Havva Gümüşkaya
TÜİK published the “State Accounts” report containing indicators on the country’s overall economic situation. The report for 2024 included data on state revenues and expenditures, economic performance, budget status and fiscal policies. The general government deficit amounted to 1 trillion 438 billion 854 million TL in 2024.
The ratio of the general government deficit to Gross Domestic Product (GDP), which was 4.5 per cent in 2023 due to earthquake expenditures, fell to 3.2 per cent. The ratio of general government revenues to GDP rose from 31.8 per cent to 33.4 per cent. Total general government expenditure rose to 16.3 trillion TL in 2024, while the share of expenditure in GDP rose to 36.6%.
The share of taxes on production and imports in total tax and social contribution revenues fell from 48.2 per cent in 2023 to 46.7 per cent in 2024. Total tax and social contribution revenues were calculated at 11 trillion 240 billion 452 million TL in 2024. The public sector’s largest revenue source was value-added tax (VAT), amounting to 2.4 trillion TL. The majority of the state’s tax revenues came from taxes on products. Taxes on income and wealth ranked second. The state’s total tax revenues in 2024 increased by 59 per cent compared to 2023.

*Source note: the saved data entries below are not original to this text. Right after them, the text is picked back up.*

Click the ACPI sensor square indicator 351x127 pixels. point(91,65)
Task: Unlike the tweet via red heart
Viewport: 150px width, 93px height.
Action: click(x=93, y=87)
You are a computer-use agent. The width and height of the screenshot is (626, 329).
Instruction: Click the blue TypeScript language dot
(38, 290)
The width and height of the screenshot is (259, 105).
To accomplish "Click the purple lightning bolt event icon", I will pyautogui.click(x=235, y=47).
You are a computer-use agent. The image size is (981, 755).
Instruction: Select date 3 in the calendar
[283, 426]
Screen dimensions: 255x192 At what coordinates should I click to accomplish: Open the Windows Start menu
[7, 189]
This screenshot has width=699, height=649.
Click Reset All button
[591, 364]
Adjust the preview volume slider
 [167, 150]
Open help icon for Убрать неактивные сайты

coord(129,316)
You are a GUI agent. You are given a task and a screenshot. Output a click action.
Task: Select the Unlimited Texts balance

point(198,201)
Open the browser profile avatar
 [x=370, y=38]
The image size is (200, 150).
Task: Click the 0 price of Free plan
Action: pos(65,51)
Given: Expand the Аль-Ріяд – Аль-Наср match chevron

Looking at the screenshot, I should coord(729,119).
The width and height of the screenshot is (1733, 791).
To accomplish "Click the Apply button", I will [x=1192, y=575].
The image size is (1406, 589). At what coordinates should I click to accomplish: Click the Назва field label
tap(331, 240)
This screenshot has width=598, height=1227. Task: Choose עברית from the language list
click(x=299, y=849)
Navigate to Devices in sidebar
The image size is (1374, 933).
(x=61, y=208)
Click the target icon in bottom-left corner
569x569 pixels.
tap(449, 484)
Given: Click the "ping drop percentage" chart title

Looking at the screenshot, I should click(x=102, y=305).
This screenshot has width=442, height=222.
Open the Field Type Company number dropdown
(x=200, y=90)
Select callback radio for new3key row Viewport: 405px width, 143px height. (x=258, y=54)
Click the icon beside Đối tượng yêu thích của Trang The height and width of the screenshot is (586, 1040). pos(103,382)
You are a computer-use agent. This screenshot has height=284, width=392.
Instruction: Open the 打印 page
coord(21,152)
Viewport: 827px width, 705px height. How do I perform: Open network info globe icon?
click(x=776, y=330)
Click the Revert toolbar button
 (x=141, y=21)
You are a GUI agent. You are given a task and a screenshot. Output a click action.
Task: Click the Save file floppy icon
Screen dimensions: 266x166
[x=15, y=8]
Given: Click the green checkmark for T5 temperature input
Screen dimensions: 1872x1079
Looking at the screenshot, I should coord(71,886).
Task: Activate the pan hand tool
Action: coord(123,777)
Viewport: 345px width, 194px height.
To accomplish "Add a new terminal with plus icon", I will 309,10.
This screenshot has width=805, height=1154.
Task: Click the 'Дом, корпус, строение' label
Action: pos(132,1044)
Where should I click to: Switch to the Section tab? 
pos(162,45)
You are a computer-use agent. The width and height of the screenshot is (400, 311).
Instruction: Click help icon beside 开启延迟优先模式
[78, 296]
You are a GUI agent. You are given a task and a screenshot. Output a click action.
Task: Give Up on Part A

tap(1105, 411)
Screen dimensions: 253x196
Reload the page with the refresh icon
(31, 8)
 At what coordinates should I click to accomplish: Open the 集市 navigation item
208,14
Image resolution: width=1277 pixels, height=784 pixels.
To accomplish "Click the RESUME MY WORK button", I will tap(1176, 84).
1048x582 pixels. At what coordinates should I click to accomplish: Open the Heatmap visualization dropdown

Taxes collected from individuals and households in 2024 increased by 117 per cent compared to 2023, reaching 1.6 trillion TL from 733.1 billion TL. During the same period, taxes collected on company revenues and profits rose from 892 billion TL to 930.5 billion TL. Taxes collected from individual incomes were approximately double those collected from companies. Over the past two years, the tax burden on income has been shifted from companies to citizens.
EMPLOYEES’ SHARE AT A LOW
The ratio of the total of salaries and wages paid by the state to employees and employers’ social contributions to GDP, which averaged around 8 per cent in previous years, was 9.4 per cent in 2024. Although payments to employees increased compared to 2023, they remained below the overall average. In 2024, the ratio of the state’s payments to employees to GDP in the country remained below the EU average of 10.2 per cent, at 9.4 per cent.
The state’s interest income and expenditure followed a flat trend until 2016, but an upward trend has come to the fore, particularly in recent years. In particular, a strong upward trend was seen in both interest expenditure and interest income from 2021 onwards. In 2024, interest expenditure increased by 69 per cent and interest income by 106.8 per cent. The gap between interest expenses and interest income widened further. Interest income amounted to 650.9 million lira, while interest expenses reached 1.6 trillion lira.
Note: This article is translated from the original article titled Vergi gelirleri çalışanlara harcanmadı, published in BirGün newspaper on October 3, 2025.